For a recent Wine Tasting, I added a collection of Lindsay California Black and Green Olives (chopped) and finely grated Smoked Gouda cheese to the Gougere batter. I topped them with an egg glaze and cooked them into golden balls of tangy/salty/cheesy addictive poppers. One of the best things about these nibbles is how well they freeze for later. You can make these 2 weeks early, freeze them well, then bring out as many as you need and reheat them into crispy bites. That makes them the absolute perfect "have on hand" appetizers for me.
KNOW THE BASICS:
Choux paste is the batter that is used for Gougere, Profiteroles, Eclairs, Cream Puffs, etc. etc. It will always have you melting butter into salted water, then adding flour. You'll need to cook the flour taste out, by stirring it for a few minutes as it balls up and gathers into a glossy batter. Then, you'll be beating eggs into the batter (one at a time, very important) until everything is thoroughly incorporated. And, that's the process almost every time. The differences in this batter will be when and how much sugar to add, what kind of seasonings and savories to incorporate and the shape you use for what you want to serve (balls, long eclairs, mounds or strips.) A successful Profiterole, Gougere or Cream Puff will be crispy on the outside, hollow and mostly dry on the inside. If your additions hold moisture (like these olives or certain cheeses) there may be a little moisture or chew as a result of that, but it should be slight.RECIPE: Olive & Smoked Gouda Gougere
1 1/4 cup water
1/2 cup butter
1 1/4 cup flour
4 eggs (plus 1 for a glaze at the end)
2 oz. Chopped Olives (about 1/3 cup Lindsay Olives chopped)

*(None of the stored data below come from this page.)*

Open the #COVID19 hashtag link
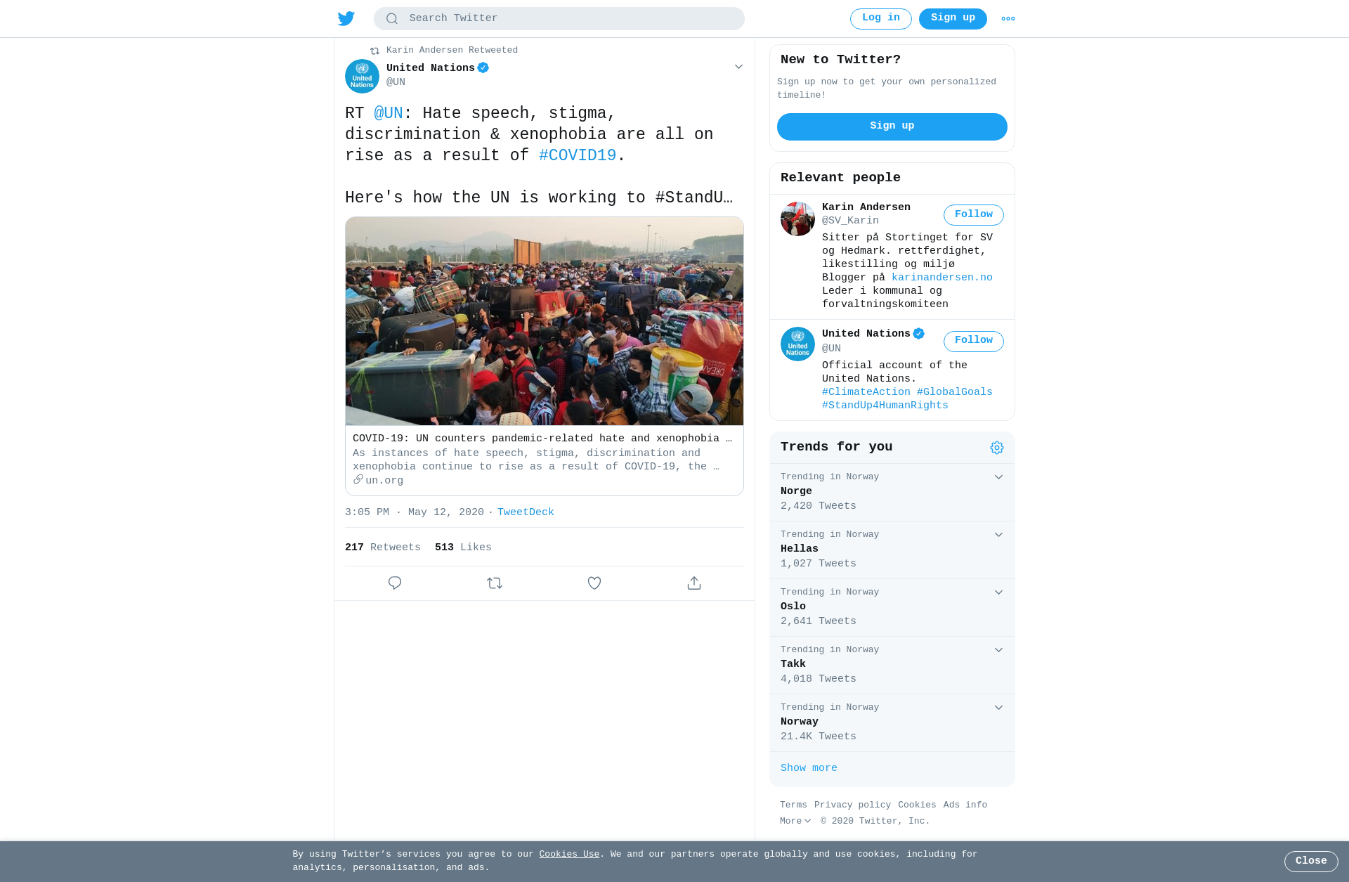Image resolution: width=1349 pixels, height=882 pixels. [578, 155]
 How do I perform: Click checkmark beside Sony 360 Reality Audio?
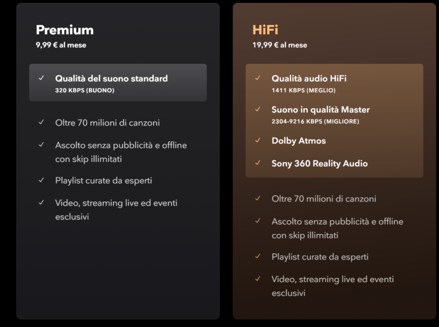[258, 163]
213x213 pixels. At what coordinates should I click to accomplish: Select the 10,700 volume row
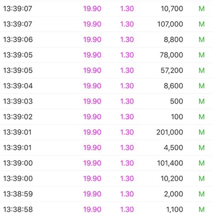coord(107,9)
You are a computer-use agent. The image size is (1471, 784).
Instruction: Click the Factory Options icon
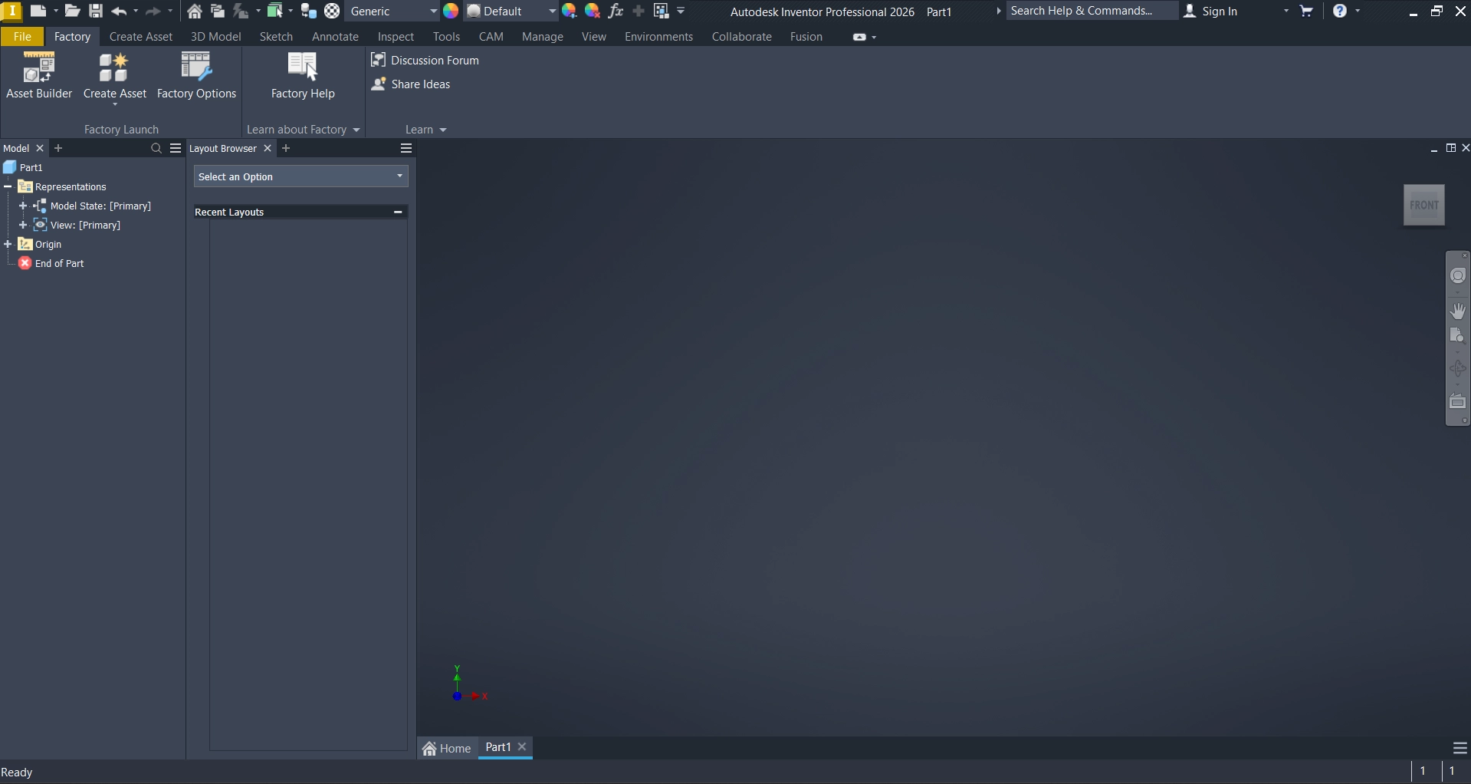tap(196, 76)
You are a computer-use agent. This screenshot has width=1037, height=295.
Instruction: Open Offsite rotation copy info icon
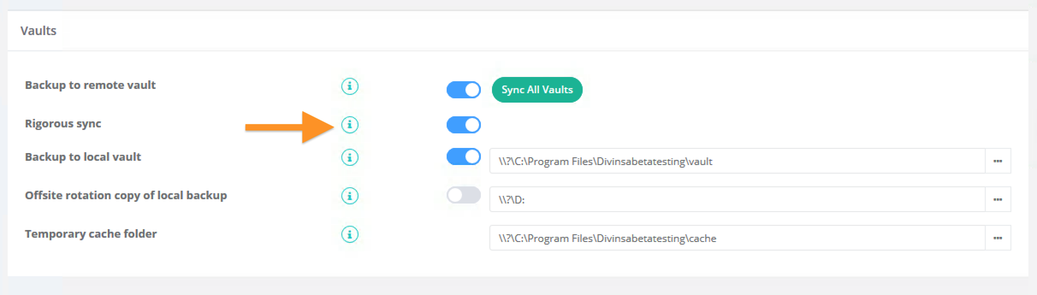click(x=350, y=196)
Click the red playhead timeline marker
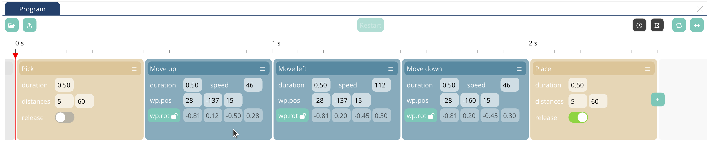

4 oz. Finely grated Smoked Gouda (about 3/4 cup)
1) In a saucepan on Med., heat and stir the butter, water and salt until the butter melts.
2) Add the flour all at once and stir briskly for about 3 minutes (the batter will gather in a ball and leave the sides of the pan.)
3) Remove the batter and place in a mixing bowl, allow to cool for about 10 minutes. Then, beat (using the paddle attachment) to further cool the batter for a couple minutes.
[You can also do all the mixing by hand, just make sure to beat the eggs in well.]
4) Continue beating while adding the eggs one at a time, beating between each egg to incorporate.
5) Beat in the olives and the cheese just until blended.
6) Spoon the batter into a large pastry bag with a large hole tip and squeeze even sized dollops onto a parchment lined baking sheet (you can also spoon the batter onto the baking sheet by using a teaspoonful for each one). 7) For even cooking, use your fingertip or back of a spoon dipped in water and pat down any sharp tips that stand up. Then brush each dollop with a beaten egg glaze.
8) Bake in a 400F pre-heated oven for about 25 minutes. For extra care and crispy outside: turn the oven off at the end, open the door and leave the pan in the oven for 10 more minutes.
**TO FREEZE** Allow to cool on the baking pan, then place in freezer until individually frozen. Remove from pan and fill a zip-lock bag, label and return to freezer. To re-heat: cook at 325F for about 8 minutes. Good nibbling...and sipping...and loving :D Thanks for stopping by.